*Requirement*. Repeat only what appears from the line containing "This screenshot has width=900, height=420." through the last line of the listing below, exactly as written.

*Supplied data*.

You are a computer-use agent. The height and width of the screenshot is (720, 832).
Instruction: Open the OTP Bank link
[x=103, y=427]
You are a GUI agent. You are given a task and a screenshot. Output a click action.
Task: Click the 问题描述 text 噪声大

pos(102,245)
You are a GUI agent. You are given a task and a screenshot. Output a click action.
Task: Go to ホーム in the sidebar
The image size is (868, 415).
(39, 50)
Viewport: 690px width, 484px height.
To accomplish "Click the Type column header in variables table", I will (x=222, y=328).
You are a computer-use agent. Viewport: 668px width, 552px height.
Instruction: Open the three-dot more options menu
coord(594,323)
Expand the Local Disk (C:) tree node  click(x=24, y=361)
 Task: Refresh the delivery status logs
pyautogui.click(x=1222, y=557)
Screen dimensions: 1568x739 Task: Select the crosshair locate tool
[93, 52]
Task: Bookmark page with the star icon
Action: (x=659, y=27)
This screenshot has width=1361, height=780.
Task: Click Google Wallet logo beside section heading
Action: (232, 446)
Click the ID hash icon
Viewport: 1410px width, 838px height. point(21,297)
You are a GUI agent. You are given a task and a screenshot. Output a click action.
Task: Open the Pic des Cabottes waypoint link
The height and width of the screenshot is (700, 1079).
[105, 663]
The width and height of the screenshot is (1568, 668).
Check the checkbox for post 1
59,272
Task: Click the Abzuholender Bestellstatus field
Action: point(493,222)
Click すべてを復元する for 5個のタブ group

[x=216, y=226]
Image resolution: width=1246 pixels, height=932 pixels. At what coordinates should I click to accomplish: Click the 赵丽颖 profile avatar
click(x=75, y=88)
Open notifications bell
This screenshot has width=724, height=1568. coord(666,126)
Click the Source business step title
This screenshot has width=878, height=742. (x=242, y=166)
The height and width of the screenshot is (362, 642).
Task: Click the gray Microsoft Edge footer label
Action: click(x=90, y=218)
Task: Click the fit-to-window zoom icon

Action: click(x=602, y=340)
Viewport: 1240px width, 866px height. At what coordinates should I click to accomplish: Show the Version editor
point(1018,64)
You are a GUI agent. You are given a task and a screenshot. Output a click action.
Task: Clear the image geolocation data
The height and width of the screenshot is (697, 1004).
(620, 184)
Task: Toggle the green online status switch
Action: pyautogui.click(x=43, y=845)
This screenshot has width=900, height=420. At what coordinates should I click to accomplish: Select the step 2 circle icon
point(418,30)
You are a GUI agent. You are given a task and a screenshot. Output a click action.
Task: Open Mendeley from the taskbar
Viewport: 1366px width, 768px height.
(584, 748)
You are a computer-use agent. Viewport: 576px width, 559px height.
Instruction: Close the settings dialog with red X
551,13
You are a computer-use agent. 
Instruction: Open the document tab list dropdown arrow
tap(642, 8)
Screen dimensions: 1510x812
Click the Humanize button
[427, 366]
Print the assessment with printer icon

*Response to this task*.
This screenshot has width=900, height=420. At what coordinates should I click to accomplish: Select the step 2 circle icon
point(418,30)
You are a GUI agent. You are given a task and a screenshot. Output a click action.
Task: Open Mendeley from the taskbar
Viewport: 1366px width, 768px height.
(584, 748)
You are a computer-use agent. Viewport: 576px width, 559px height.
Instruction: Close the settings dialog with red X
551,13
You are a computer-use agent. 
Instruction: Open the document tab list dropdown arrow
tap(642, 8)
Screen dimensions: 1510x812
Click the Humanize button
[427, 366]
Print the assessment with printer icon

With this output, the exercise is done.